The 428i’s rear seats are actually usable by an adult and the seatback splits 40/20/40, the center foldable to carry long stuff that extends into the trunk. That trunk is decent in size with storage underneath the floor. Nice touches – glowing lights in the door handles when you unlock it at night and headlights that bend into curves.
BMW’s new 4 Series Coupe comes in two flavors – our 428i with a twin-scroll turbocharged 2-liter Four with 240 horsepower at 5,000 – 6,500 rpm and peak torque of 255 pound-feet, or a turbocharged 302-horsepower 3-liter inline Six. Both are available with either eight-speed sport automatic or six-speed manual transmissions.
Click SPORT mode and throttle response is improved, while the transmission shifts faster in the peak torque. Hit the gas and our 6,700-mile-old red coupe hit 60-mph in 5.9 seconds, gaining about two-tenths of a second when we left-foot-braked and nudged the throttle to get boost up before launch.

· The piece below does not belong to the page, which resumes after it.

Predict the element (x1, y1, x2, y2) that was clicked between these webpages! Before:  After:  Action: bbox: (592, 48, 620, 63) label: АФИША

Then there was the ECO PRO mode – engine management software drops
the power down while the transmission upshifts sooner and remains in a higher gear
longer for improved fuel mileage. The engine shuts down at stoplights to save fuel, then
fires up quickly when you lift off the brake.
Our car body’s front end is 60 percent more rigid than the last-gen 3 Series Coupe and up to 99 pounds lighter. There’s lots of aluminum for lightness and M Sport modifications with a firmer spring/shock absorber setup, stiffer anti-roll bars, and also adaptive to vary the feel between comfort and sport.

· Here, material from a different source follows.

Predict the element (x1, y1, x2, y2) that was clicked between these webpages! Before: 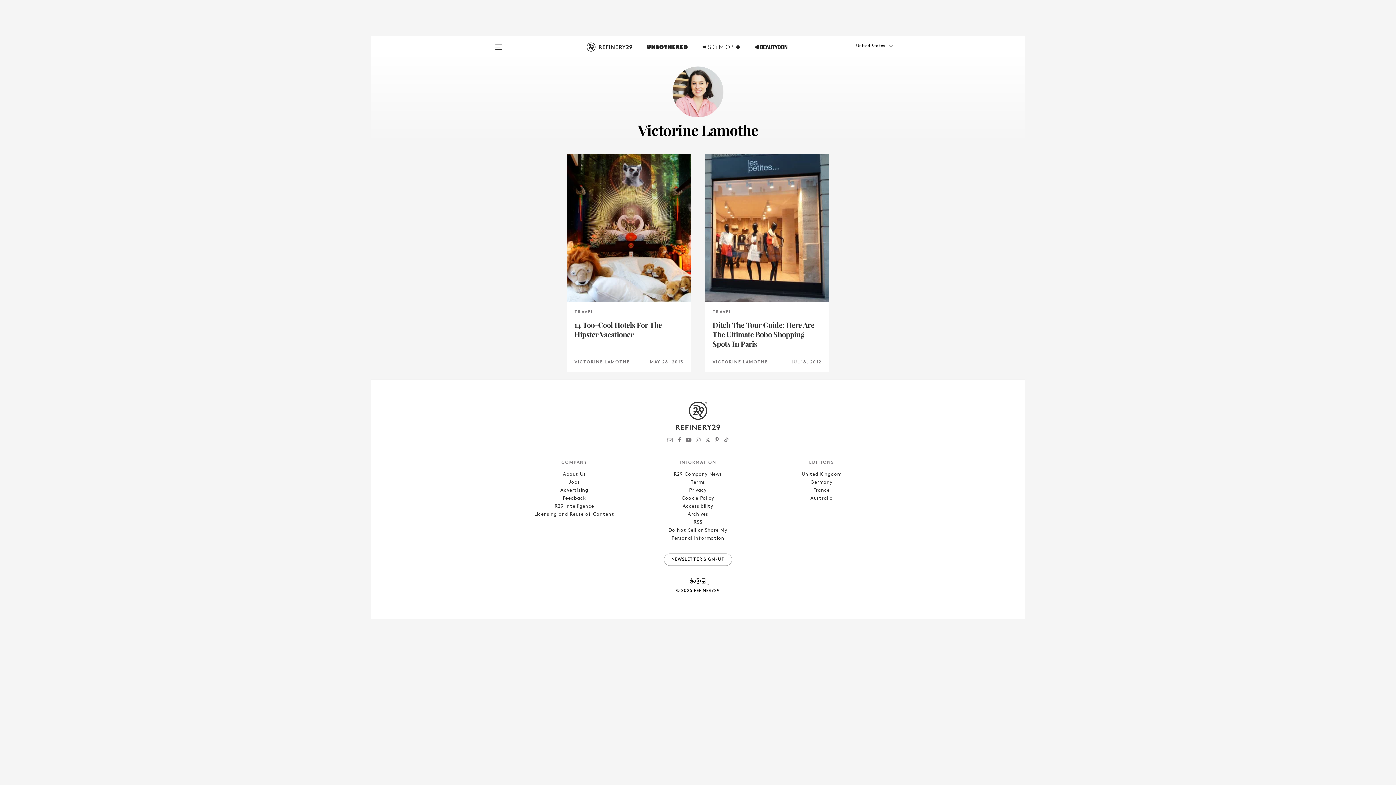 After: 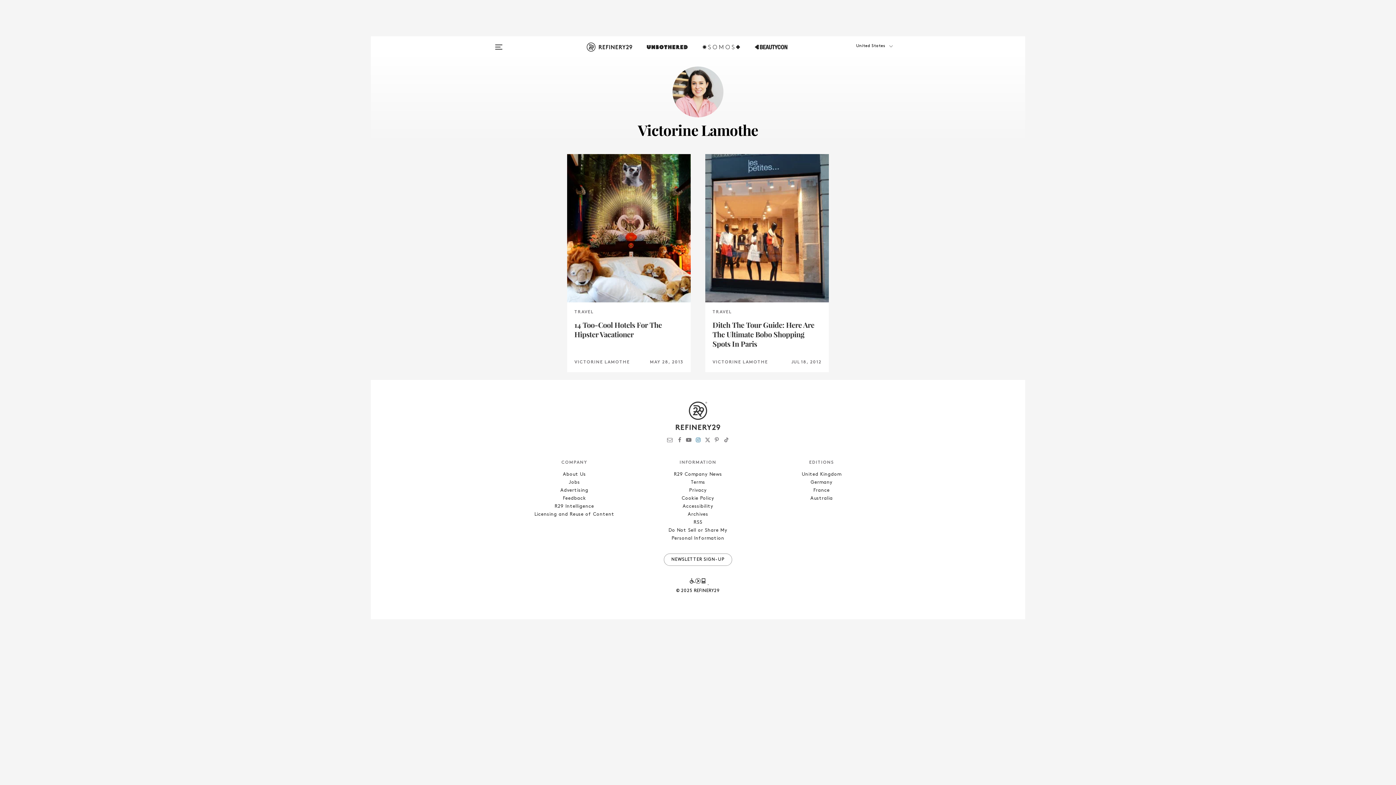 Action: bbox: (696, 438, 700, 444)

Set in COMFORT, the BMW 428i became plusher on bumps than any other recent Bimmer. While fine for puttering around, the car didn’t feel like a BMW of old – a bit too floaty. Snap on SPORT and the steering becomes more direct and noticeably firmer. That’s where this felt like a BMW of old – a firm and responsive suspension that buffered bumps quickly as the car just went through curves with precise steering input. It just tracked through turns beautifully with minimal body roll, a flick of the wheel to change direction. Push harder in turns and a touch of understeer shows up, easily dialed out with some throttle.

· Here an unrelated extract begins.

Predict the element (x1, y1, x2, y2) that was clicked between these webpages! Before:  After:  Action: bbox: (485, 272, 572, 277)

Click SPORT+ mode and the stability control threshold is raised to allow a bit more rear end oversteer under throttle, a more chuckable coupe that telegraphed its intentions through wheel and seat. The electric power steering was precise and offered great feel, a perfect companion to how well this BMW dances when the adaptive suspension is set right. With our M Sport’s blue aluminum fixed calipers (four-piston front/two-piston rear) clamping bigger discs, brake pedal feel was precise and controllable and stopping power perfect. We detected no fade after repeated panic brake-style stops from 60-mph.
The base price on our 428i Coupe was $40,500, while a 435i Coupe starts at $46,000. While there’s a lot standard like a sport automatic transmission, universal garage door opener, auto-dim mirrors, power front seats, xenon headlights and climate control, there were some extras. The metallic paint is $550; M Sport package’s 18-inch wheels, adaptive suspension sport seats, wood trim, M steering wheel and aero body kit was $3,500. We also had the $1,000 dynamic handling kit with variable sport steering and $650 M Sport brakes.
The final price: $47,125.
I don’t know why BMW birthed the compact 4-Series coupe off the 3-Series. But the result is a thoroughly modern, sexy, sporty and very capable coupe that is very livable when you commute and almost exactly what you expect when you want to drive – hard. Can’t wait for the M4!